Reading text -
★ ★ ★ ★
In the embodiments shown in FIG. 1 to FIG. 7B, the control apparatus 101, the forwarding apparatus 102, and the adaptation apparatus 103 in the multimedia processing system 200 may be software configured on a computing device or in a computing device cluster, and the computing device or the computing device cluster can implement functions of the multimedia processing system 200 by running the software on the computing device or in the computing device cluster. The following describes the multimedia processing system 200 in detail from the perspective of hardware device implementation.

FIG. 8 is a diagram of a structure of a computing device. The multimedia processing system 200 may be deployed on the computing device. The computing device may be a computing device (for example, a server) in a cloud environment, a computing device in an edge environment, a terminal device, or the like, and may be specifically configured to implement functions of the control apparatus 101, the forwarding apparatus 102, and the adaptation apparatus 103 in the embodiment shown in FIG. 1.

As shown in FIG. 8, the computing device 800 includes a processor 810, a memory 820, a communication interface 830, and a bus 840. The processor 810, the memory 820, and the communication interface 830 communicate with each other through the bus 840. The bus 840 may be a Peripheral Component Interconnect (PCI) bus, an Extended Industry Standard Architecture (EISA) bus, or the like. Buses may be classified into an address bus, a data bus, a control bus, and the like. For ease of representation, only one thick line is used to represent the bus in FIG. 8, but this does not mean that there is only one bus or only one type of bus. The communication interface 830 is configured to communicate with the outside, for example, obtain a first video stream, and send a second video stream.
★ ★ ★ ★
Raw data -
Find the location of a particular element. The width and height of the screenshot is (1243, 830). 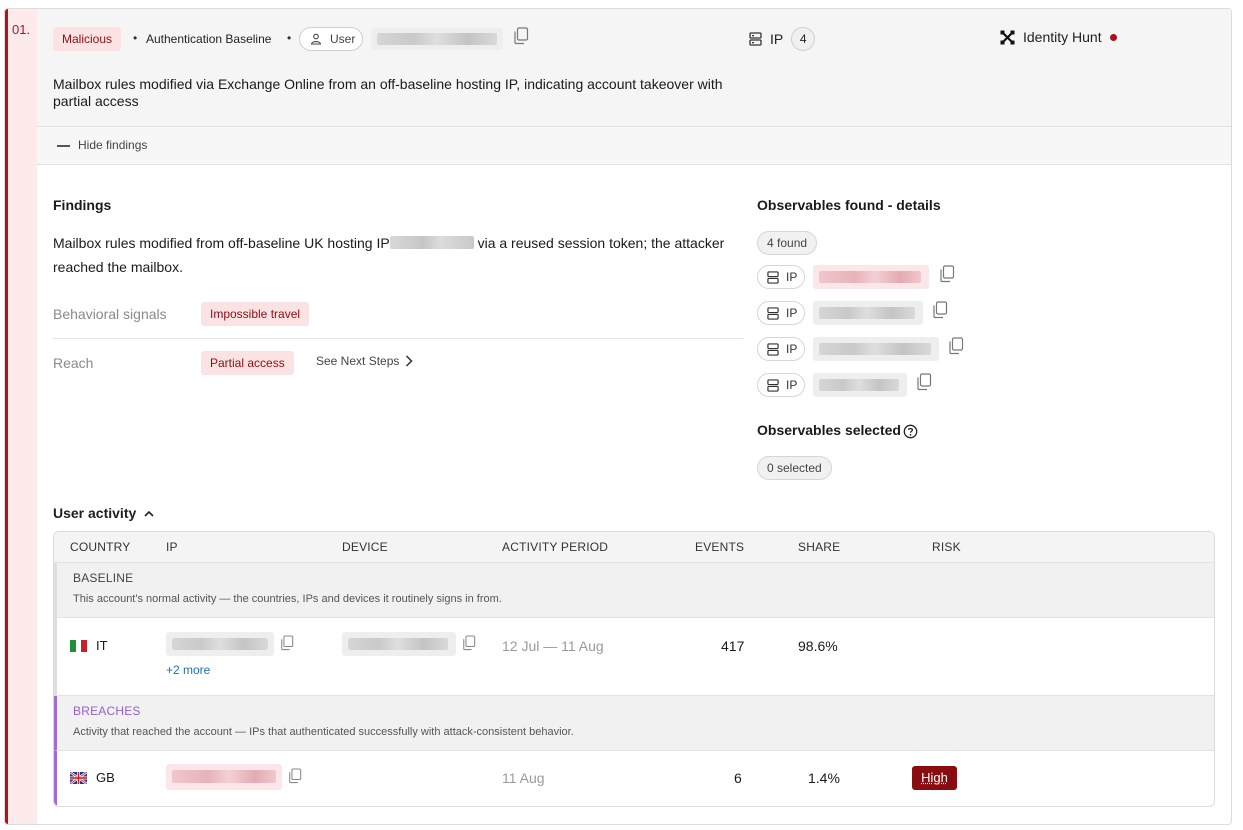

reach-label: Reach is located at coordinates (74, 363).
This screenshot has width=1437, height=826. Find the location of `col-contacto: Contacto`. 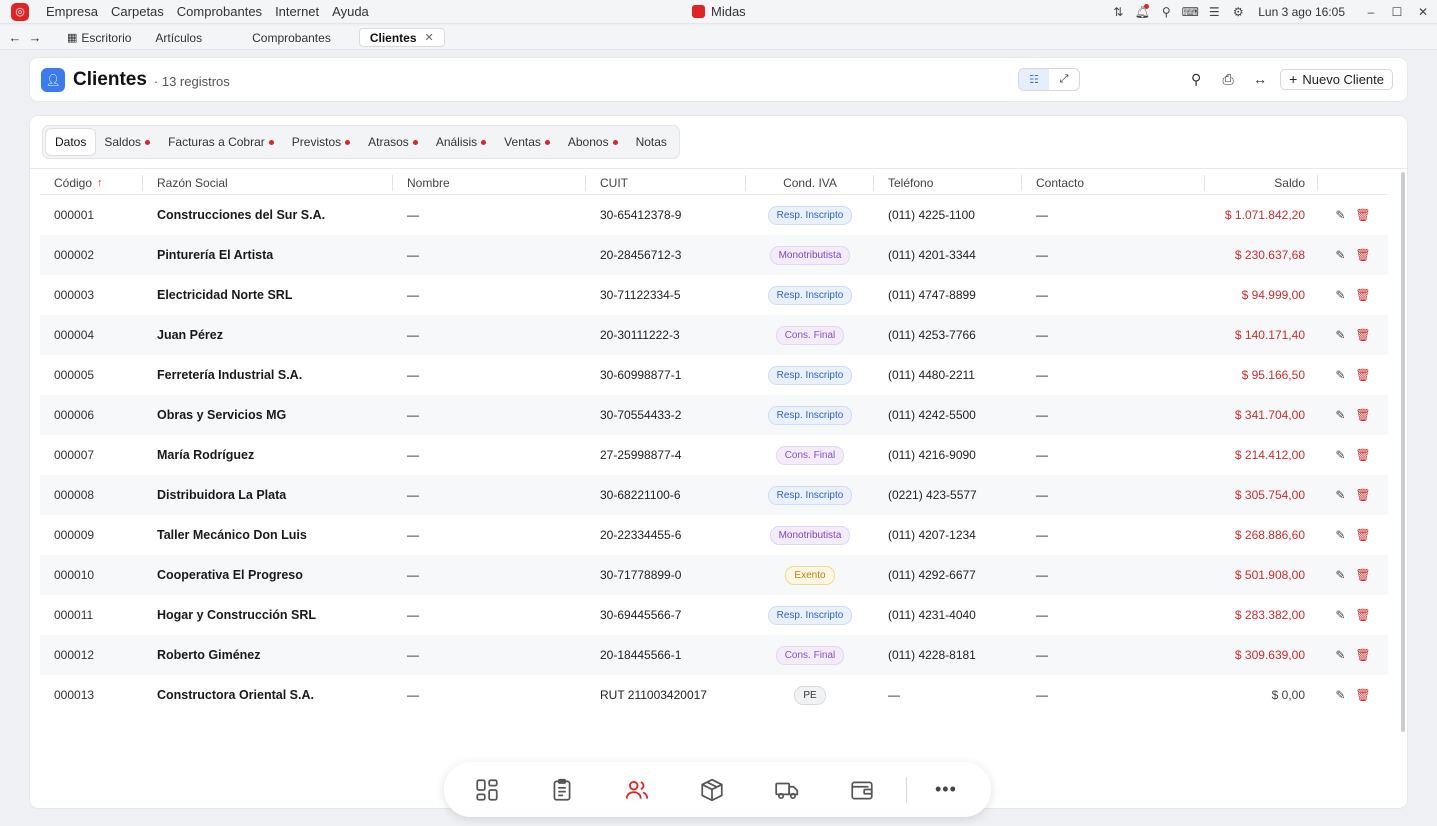

col-contacto: Contacto is located at coordinates (1114, 182).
★ ★ ★ ★
Exercise 1 - In the passage on the computing device, through which component do the processor 810, the memory 820, and the communication interface 830 communicate with each other?
Exercise 2 - Translate this sentence from the passage on the computing device into Spanish: "Buses may be classified into an address bus, a data bus, a control bus, and the like."
Exercise 3 - Continue the passage on the computing device from its final sentence.

Your response 1 - They communicate through the bus 840.

Your response 2 - Los buses pueden clasificarse en bus de direcciones, bus de datos, bus de control y similares.

Your response 3 -
The processor 810 may be a central processing unit (CPU), an application-specific integrated circuit (ASIC), a graphics processing unit (GPU), or one or more integrated circuits. The processor 810 may alternatively be an integrated circuit chip and has a signal processing capability. In an implementation process, functions of the apparatuses in the multimedia processing system 200 may be implemented by using a hardware integrated logic circuit in the processor 810 or by using instructions in a form of software. The processor 810 may alternatively be a general-purpose processor, a data signal processor (DSP), a field-programmable gate array (FPGA) or another programmable logic device, a discrete gate or a transistor logic device, or a discrete hardware component, and may implement or perform the methods, steps, and logical block diagrams disclosed in embodiments of this application. The general-purpose processor may be a microprocessor, or the processor may be any processor, or the like. The methods disclosed with reference to embodiments of this application may be directly performed and completed by a hardware decoding processor, or may be performed and completed by using a combination of hardware in the decoding processor and a software module. The software module may be located in a mature storage medium in the art, such as a random access memory, a flash memory, a read-only memory, a programmable read-only memory, an electrically erasable programmable memory, or a register. The storage medium is located in the memory 820. The processor 810 reads information in the memory 820, and completes some or all of the functions of the multimedia processing system 200 in combination with hardware of the processor.

The memory 820 may include a volatile memory, for example, a random-access memory (RAM). The memory 820 may further include a non-volatile memory, for example, a read-only memory (ROM), a flash memory, a hard disk drive (HDD), or a solid-state drive (SSD).

The memory 820 stores executable code, and the processor 810 executes the executable code to perform the method performed by the multimedia processing system 200 (namely, the apparatuses in the multimedia processing system 200).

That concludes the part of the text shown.